Youngstown has always had a connection with the auto inductry. Starting with the early carriage companies who made the first cars to todays GM plant producing the brand-new Chevy Cobalt in Lordstown, the auto business has been near the forfront of Youngstown industry. Below is a brief history of local manufacturers courtesy of the Youngstown Public Library.
The Studebaker Corporation started producing the Avanti in 1963. In 1986, Michael Kelly purchased the Avanti Motor Corporation, located in South Bend, IN, and renamed it the New Avanti Motor Corporation. When J. J. Cafaro bought 47.5 percent of the company in April of 1987, he urged Kelly to move its operations to Youngstown. In August of that year, Avanti moved to the Ross Industrial Park on Albert Street and opened a showroom on Wick Avenue. Kelly sold his 47.5 percent interest to Cafaro in September of 1988 and Cafaro changed the company name to the Avanti Automotive Corporation. In 1991, Avanti, which produced the only handcrafted car in America, ceased operations after making only 405 cars. Michael Kelly, along with a partner, purchased the assets of Avanti in 1999 and relocated the plant to Villa Rica, GA, where the cars are still being made.
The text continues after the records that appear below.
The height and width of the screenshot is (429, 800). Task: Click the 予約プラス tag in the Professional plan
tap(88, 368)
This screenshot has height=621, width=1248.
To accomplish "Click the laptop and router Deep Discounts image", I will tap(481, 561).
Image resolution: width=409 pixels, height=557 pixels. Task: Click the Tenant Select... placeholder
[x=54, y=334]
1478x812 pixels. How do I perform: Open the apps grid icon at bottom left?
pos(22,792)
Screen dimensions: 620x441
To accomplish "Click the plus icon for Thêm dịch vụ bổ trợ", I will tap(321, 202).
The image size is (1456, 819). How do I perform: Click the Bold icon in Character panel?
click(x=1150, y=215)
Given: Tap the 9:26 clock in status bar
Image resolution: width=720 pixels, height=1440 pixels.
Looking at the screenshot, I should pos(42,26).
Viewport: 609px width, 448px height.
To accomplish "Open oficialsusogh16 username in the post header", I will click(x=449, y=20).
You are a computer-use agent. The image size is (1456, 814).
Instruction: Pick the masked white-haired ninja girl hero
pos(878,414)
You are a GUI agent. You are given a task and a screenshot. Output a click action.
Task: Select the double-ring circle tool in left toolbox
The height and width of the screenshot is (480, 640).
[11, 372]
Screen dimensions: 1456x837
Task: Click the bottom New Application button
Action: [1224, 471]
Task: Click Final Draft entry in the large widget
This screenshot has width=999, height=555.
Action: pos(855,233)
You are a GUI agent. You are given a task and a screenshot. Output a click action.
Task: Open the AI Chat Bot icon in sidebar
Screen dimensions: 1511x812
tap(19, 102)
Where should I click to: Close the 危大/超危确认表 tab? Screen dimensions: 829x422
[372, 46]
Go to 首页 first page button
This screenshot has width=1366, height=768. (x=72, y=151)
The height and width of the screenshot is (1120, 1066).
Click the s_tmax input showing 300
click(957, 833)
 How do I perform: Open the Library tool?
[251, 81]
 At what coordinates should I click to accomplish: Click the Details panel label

In 1902, prominent area businessman Henry Wick engaged an engineer named L. B. Smyser to build a car for his personal use. The royal blue luxury car, known as the "Blue Goose", was said to have cost somewhere between $8,000 and $20,000 to make. The car's chassis was built in Youngstown on Wick Avenue near the Mahoning Courthouse, and was considered to be the largest and most expensive car in America at the time. The car was sold for $765 in 1904.
Dr. Carlos C. Booth, a local physician, designed the first car in Ohio. The Fredonia Carriage and Manufacturing Company, located at 155 -165 Market Street in Youngstown, built it in 1895. W. Lee Crouch, of the Pierce-Crouch Engine Company of New Brighton, PA, produced the engine. After selling the car in 1897, Dr. Booth designed a second car, again commissioning Fredonia Carriage to build it. It was completed in 1898. Both were called "Booth" cars. Dr. Booth is credited as being the first physician to use an automobile to make house calls.
In 1902, the Fredonia Carriage and Manufacturing Company changed its name to Fredonia Manufacturing Company and began producing cars known as the "Fredonia". It was considered to be the first car entirely manufactured in Youngstown. The company made approximately 200 cars over a two-year period. Fredonia Manufacturing filed for bankruptcy in 1904 and the factory was destroyed by fire in 1907.
The Youngstown Carriage and Wagon Company, whose name was changed to the Mahoning Motor Car Company in 1903, began production of the "Mahoning" automobile that same year. Charles T. Gaither, former engineer of the Fredonia Manufacturing Company, became one of the engineers. The "Mahoning" went out of production in 1905.
In 1898, Ward Packard bought a Winton automobile, which he felt needed improvement. When the owner of the Winton Company ignored his advice, he formed a partnership with one of Winton's major stockholders, George L. Weiss, Winton's plant manager, William A. Hatcher, and William Packard to build their own automobile as "Packard & Weiss". The first Packard automobile was finished in November of 1899. In September of 1900, the company incorporated as the Ohio Automobile Company, which developed such innovations as the first "H" pattern gearshift, and the first steering wheel in an automobile. The company was renamed the Packard Motor Car Company in 1902. By this time, the quality of the automobiles had attracted wealthy investors from Michigan, who gained control of the company's stock and moved the company to Detroit in 1903. The original owners all left the company, although Ward Packard kept his stock and remained listed as president until 1909. The company merged with the Studebaker Corporation in 1954, with the last Packard automobile being made in 1958.
Originally founded in Cleveland in 1920, the company reorganized as the Sterling-Knight Company of Warren, Ohio, in 1923. Production began in Warren in June of 1923, with 450 cars completed by the end of 1924. The company ran into cash flow problems the following year, but continued producing cars until the middle of 1926. By December of that year, the company was bankrupt.
Trumbull and Pendleton
The Trumbull Manufacturing Company in Warren made the first Trumbull automobile in 1899. The plant burned to the ground in March of 1900, but was rebuilt and producing both Trumbull and Pendleton cars by 1901. Another fire in 1905 destroyed the automobile manufacturing part of the plant, causing the company to switch its focus from cars to other machinery.